The production of recombinant proteins in Lactococcus lactis is often limited by several process and biological constraints. Recombinant gene expression in the P170 system of L. lactis is triggered at a pH below 6.5 by lactic acid accumulation. This work has used static flask, batch bioreactor and chemostat studies to independently investigate various factors affecting production of recombinant streptokinase. These factors are induction strength, complex-nutrient supplementation, specific growth rate and the cellular response to acid-stress termed as acid tolerance response (ATR). In the P170 system, induction strength is mainly a function of lactate concentration. Recombinant protein production is enhanced by increasing induction strength and complex-nutrient supplementation.

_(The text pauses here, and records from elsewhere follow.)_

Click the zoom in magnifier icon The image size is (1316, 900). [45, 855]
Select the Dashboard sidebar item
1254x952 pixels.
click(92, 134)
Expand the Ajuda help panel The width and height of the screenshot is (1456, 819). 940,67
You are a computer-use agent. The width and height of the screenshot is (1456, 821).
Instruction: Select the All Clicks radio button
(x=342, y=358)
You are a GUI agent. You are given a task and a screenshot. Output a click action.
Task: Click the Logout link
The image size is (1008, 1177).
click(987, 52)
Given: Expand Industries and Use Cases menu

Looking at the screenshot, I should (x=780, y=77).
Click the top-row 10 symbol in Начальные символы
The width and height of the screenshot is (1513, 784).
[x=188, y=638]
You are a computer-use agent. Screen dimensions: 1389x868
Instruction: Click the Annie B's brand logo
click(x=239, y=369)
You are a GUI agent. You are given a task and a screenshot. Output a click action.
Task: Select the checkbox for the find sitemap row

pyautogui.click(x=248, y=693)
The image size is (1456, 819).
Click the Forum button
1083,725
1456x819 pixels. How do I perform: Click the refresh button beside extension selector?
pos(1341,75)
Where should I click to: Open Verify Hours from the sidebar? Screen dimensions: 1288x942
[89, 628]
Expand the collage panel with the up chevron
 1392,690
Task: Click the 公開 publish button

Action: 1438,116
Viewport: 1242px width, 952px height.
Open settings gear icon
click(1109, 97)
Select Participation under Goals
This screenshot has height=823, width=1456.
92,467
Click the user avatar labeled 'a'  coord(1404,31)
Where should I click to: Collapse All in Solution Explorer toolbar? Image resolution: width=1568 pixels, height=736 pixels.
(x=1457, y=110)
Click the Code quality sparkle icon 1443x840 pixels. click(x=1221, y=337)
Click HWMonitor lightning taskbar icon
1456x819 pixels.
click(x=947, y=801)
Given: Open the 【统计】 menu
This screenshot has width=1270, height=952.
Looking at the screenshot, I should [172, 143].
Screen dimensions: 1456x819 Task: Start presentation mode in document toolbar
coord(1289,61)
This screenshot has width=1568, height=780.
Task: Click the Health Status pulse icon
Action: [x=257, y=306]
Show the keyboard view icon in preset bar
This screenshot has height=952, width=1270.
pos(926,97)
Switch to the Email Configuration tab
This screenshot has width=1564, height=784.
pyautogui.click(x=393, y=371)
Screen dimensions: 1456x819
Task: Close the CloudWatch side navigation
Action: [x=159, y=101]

However, acid-induced cellular stress-response has a deleterious effect on recombinant protein productivity. It is seen that suppression of ATR has the most predominant effect on enhancing recombinant protein productivity. The insights obtained from batch studies were used to investigate fed-batch processes, both during complete development of ATR and during suppression of ATR. During complete ATR-development, a 25-fold enhancement of volumetric productivity was achieved in fed-batch culture, due to a synergistic combination of increased glucose-feed rates and addition of complex-nutrients to the feed. A combination of these factors and ATR-suppression gave rise to nearly 60-fold increase in volumetric productivity in fed-batch culture over batch processes.